1. Buy backup DNS service
This is so cheap it's a no-brainer. For about $15/year you can get a service that will constantly grab your DNS data and act as a backup if they happen to go down. Otherwise, when your DNS servers go haywire (it's happened to me and I've seen it happen to many others), you'll be stuck helpless for a few hours as people are unable to get to your site. [I've used No-IP Squared Backup, and Chris has used Nettica].
2. Buy a monitoring service
For $5/month, you can purchase a service that pings your servers every few minutes and sends you a text message if they go down. This is absolutely crucial, especially if things go to hell in the middle of the night, or any other time you might not normally be checking. Make sure to buy a service that monitors from at least 3 locations -- there's nothing worse than a few false alarms in the middle of the night, after which you won't get up for the real thing. [I've been happy with WebSitePulse -- their prices are a bit more expensive now, but you should be able to get them down to $5/month on the phone.]
3. Always make database backups before touching the database
It's one of those things you always consider and dismiss right before you bring the whole thing crashing down. Especially if you aren't making very regular backups (note: you should be), make sure to do so before you get your hands dirty. (Ever forget the WHERE clause? Not fun...)
4. Be VERY careful around power cords at Colos
Knocking out a power cord seems to happen consistently if you don't make a very concerted effort not to. It's extremely easy for a cord to jiggle a tiny bit, or for one moving server to pull on another cord in just the right way. Always plan out your server trajectories before you move them, or have someone to hold the power cords in. [Note: Why aren't snap-in power cords standard for rack mountable servers??]
5. Make your site functional in pieces
Even if your database is down, there's no reason your home page shouldn't still show, or any of your other static pages. There's a big difference from a user's point of view in between an otherwise seemingly functional site that shows a nice looking error message, and a site that spits out errors, is not accessible, or won't load at all. If Weebly's database goes down, users will see a polite "Sorry, something is wrong and we're fixing it right now" error message. Our site, blog, and all hosted user sites stay up, so a database crash just means that people can't edit their sites at the moment.

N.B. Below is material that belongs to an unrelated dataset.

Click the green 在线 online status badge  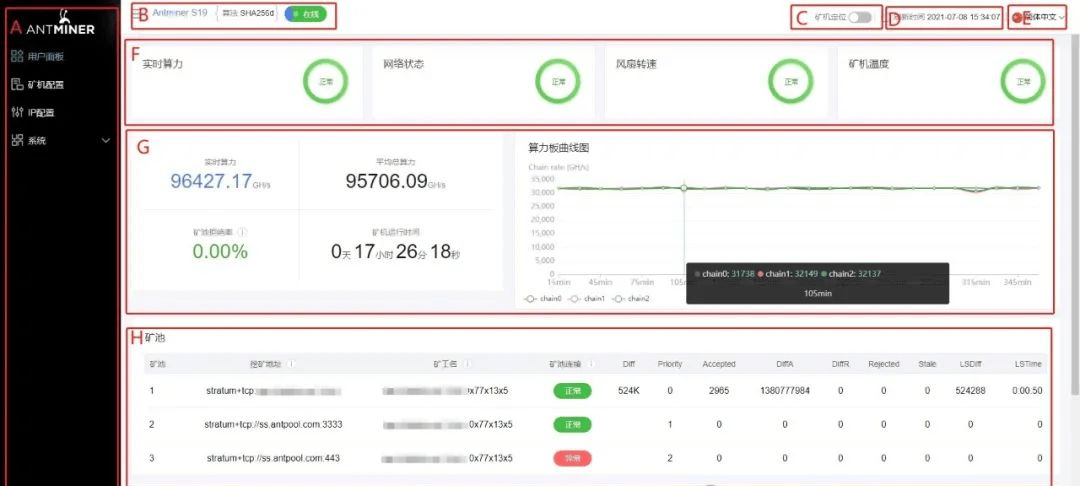[x=305, y=14]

6. Use source management to roll out updates
We use darcs to manage our different source repositories, and it's a flexible and distributed system that works very well for us. Whatever you use, make sure you use some automated process to roll out updates (which doesn't include moving a directory and moving another in it's place, and, God forbid, manually diff'ing files -- there's always more to that than you anticipate). It's quite shameful to see pretty basic sites go down for hours (or days, or weeks) rolling out an update. If you're using Weebly while we push out an update, your session will automatically be refreshed without any loss of data, and you'll be up and running on the new version within seconds (with no downtime). [Darcs can be found at http://darcs.net/]
Those 6 items combined have probably caused over 80% of downtime I've been responsible for. What's your list?